As a side note, TNReady is not nationally normed, but rather state-normed. Because hypothetically it measures Tennessee State Standards, and no other state utilizes Tennessee State Standards, thus making finding a norming group impossible.
Since there are inherent differences in the norming groups, it stands to reason that 41% on Aimsweb is not the same as 41% on MAP or Fastbridge. All three of them are considered state-approved screeners. Now the Tennessee Department of Education (TDOE) has cooked up some kind of malarky that it is possible to take all 7 approved screeners and create a composite score, but that’s kinda bull shit. All 7 are different tests and utilize different norming groups, therefore producing different results.
Now if we jump down to the “appeals to the department section” of the SBE rules, ground 1 says:
The student demonstrated growth above the national norm as demonstrated in the student’s composite score from a State Board-approved Universal Reading Screener or the Tennessee Universal Reading Screener administered by the LEA or public charter school; and
The student demonstrated growth in standards mastery based on the student’s scores on a state-approved standards-based benchmark assessment administered by the student’s school
This just talks about growth, not hitting a 40% threshold. So while the rules elude to the Commissioner’s supposition and assertion, I’m not sure they support it. This furthermore illustrates an incongruence between TCAP and the screener/benchmarks, where the percentile for proficiency is around 50%.

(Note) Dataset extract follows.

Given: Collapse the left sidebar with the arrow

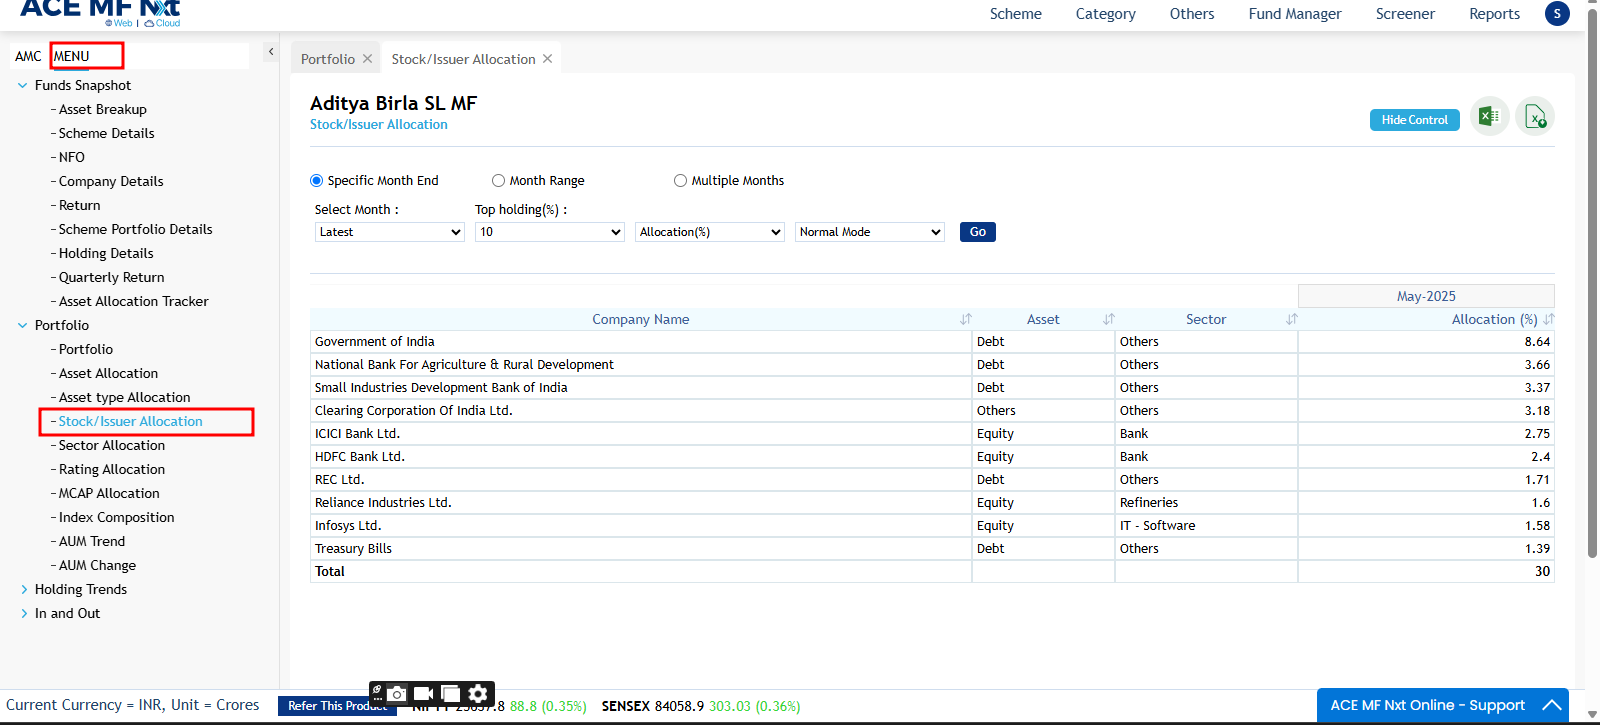Looking at the screenshot, I should point(270,52).
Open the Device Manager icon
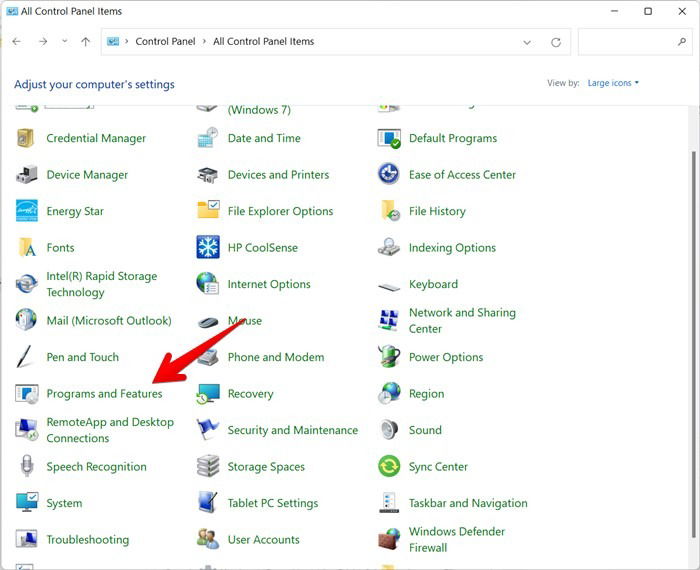Image resolution: width=700 pixels, height=570 pixels. pyautogui.click(x=27, y=174)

Here is another nugget that nobody is talking about. The existing rules on retention state:
If a retention decision has been made, then the school shall develop an individualized academic remediation plan for the retained student within thirty (30) calendar days after the beginning of the next school year. A copy of the academic remediation plan shall be provided to the student’s parent or legal guardian within ten (10) calendar days of the development of such plan.
I would interpret that to mean, that every third-grader who is retained must be provided a written plan. So if a district like Metro Nashville Public Schools (MNPS) retains, say, 500 kids – probably a low estimation – that’s 500 kids that individual plans need to be written for, who’s going to do it? Who’s going to pay the additional expense? It’s probably something that ought to be talked about, but I’ve yet to hear nary a mention.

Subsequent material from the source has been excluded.